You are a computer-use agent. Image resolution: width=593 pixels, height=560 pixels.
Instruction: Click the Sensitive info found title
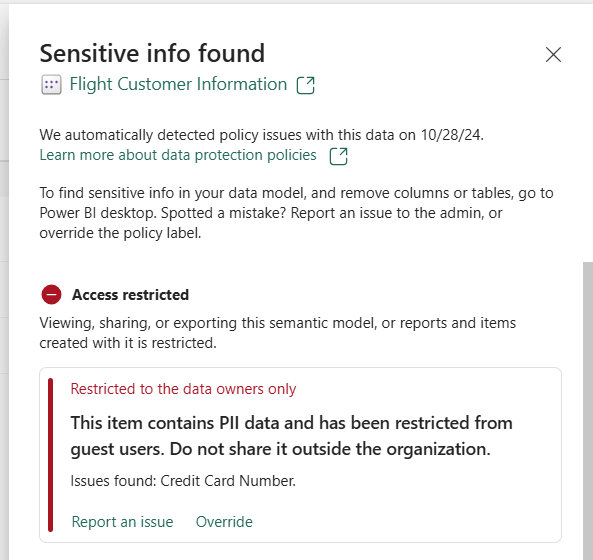click(x=152, y=53)
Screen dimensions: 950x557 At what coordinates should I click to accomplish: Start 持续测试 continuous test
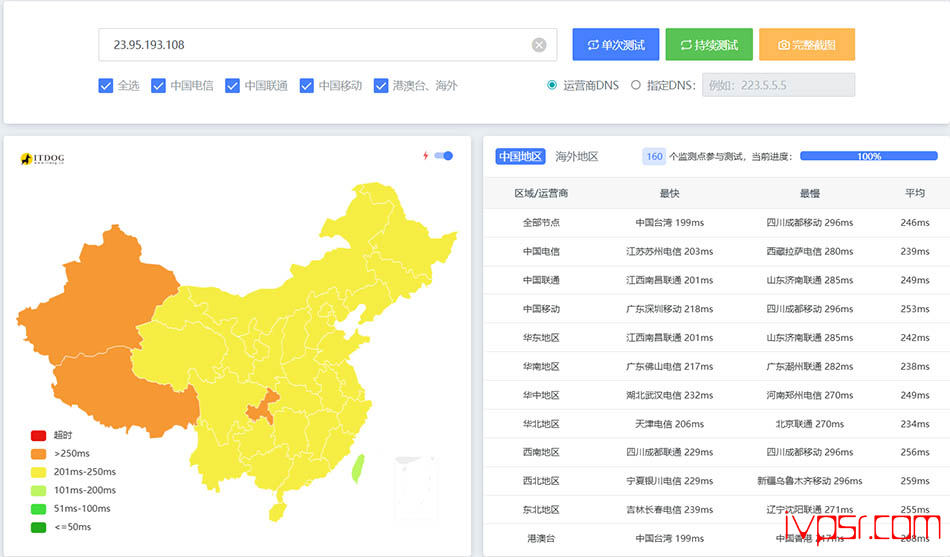[x=709, y=45]
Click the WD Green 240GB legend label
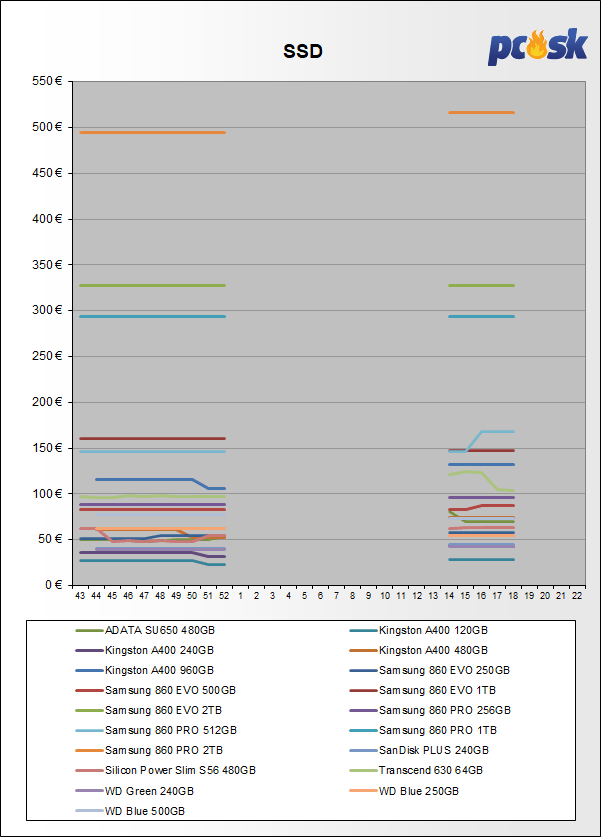 coord(149,790)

#### GIVEN REQUEST
Please express all of the items above as a two-column CSV with the headers item_text and answer, one row per item. Put each item's text and its answer in a single quoted field, replace any line breaks with spaces, and omit the pictures.

#### ANSWER TO THE EXERCISE
item_text,answer
"You are a computer-use agent. Image resolution: width=593 pixels, height=560 pixels. Instruction: Click the Sensitive info found title","click(x=152, y=53)"
"Screen dimensions: 950x557 At what coordinates should I click to accomplish: Start 持续测试 continuous test","[x=709, y=45]"
"Click the WD Green 240GB legend label","coord(149,790)"